African-American Men Burned at the Stake in New York
In England, burning had been used to punish rebellious women, peasants and poor people, demonizing the most oppressed people in European society. Carol Karlsen makes the point that characteristics of the witch were projected onto black and poor white women, seen as being “seductive, sexually uncontrolled, and threatening to the social and moral order.” [Karlsen, 257]
North American colonial society carried over the cultural baggage of a worldview equating blackness with evil, and projected it upon enslaved Africans. New Jersey records show that Blacks were not considered christians: a bounty on wolves offered “ten shillings to Negroes and Indians and twice that sum to ‘Christian killers’.” [Matthiessen, Wildlife in America, Viking, 1988]
Anglo-American slaveholders imposed an intense cultural suppression on Africans, far greater than in Caribbean and South American slave states. In the English colonies, whites greatly outnumbered Blacks, who were often separated from each other. Also, Catholicism was relatively tolerant of syncretism of African deities with its saints. Protestant colonials brooked no sacred images, no dancing, and they outlawed the drums.
What many people don’t know is that burning at the stake, a European punishment for witches, heretics, and Jews, persisted amidst the institutional violence used to perpetuate chattel slavery. In 1741, thirteen African-Americans men were burned at the stake in New York City, and another seventeen hanged, on charges of planning a revolt against slavery.
In 1741, New York City burned thirteen African-American men at the stake on charges of planning a slave revolt. Seventeen more were hanged. Slaveholders sold away many others to countries ranging from Canada to Portugal to the Caribbean islands.
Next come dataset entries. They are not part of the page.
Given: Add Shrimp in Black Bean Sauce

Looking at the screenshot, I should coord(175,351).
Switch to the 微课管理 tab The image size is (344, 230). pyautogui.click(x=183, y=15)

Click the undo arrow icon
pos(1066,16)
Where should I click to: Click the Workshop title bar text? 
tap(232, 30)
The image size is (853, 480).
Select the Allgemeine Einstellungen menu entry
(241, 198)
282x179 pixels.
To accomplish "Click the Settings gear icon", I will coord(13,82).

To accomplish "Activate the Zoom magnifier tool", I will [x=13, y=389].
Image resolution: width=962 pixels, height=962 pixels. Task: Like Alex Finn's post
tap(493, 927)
Some historians think that this “Great Negro Plot” was a white fiction, a frame-up designed to repress the sizeable black minority, including free people of color, living in New York. But most hold that resistance was part of the picture. African-Americans revolted against slavery in many instances, including in New York in 1712. The largest African uprising ever within British colonies, the Stono Rebellion in South Carolina, had blazed up in 1739, only two years before these burnings.
The whole thing started during a hard winter, hard economic times. White fears of slave rebellions, pumped further by depleted troop levels due to the war with Spain, had already caused officials to place severe limits on Black assembly and movement. Elite whites were nervous about association of poor whites with enslaved and free Africans, at places like John Hughson’s tavern. They arrested him for trafficking in stolen goods, along with the enslaved Caesar and Prince.
In the trial, they pressured an indentured teen, Mary Burton, to testify against them. Suspicious fires began to break out, and now the judges leaned on Burton to explain them. They got her to say that Blacks and poor whites had conspired to burn down the town, and after being threatened with jail, to name Caesar, Prince and Cuffie as the instigators, and to say that Hughson and his wife had agreed to help them. She also named a Newfoundland Irish woman, Peggy Kerry, whose Black lover paid for her housing and fathered her child.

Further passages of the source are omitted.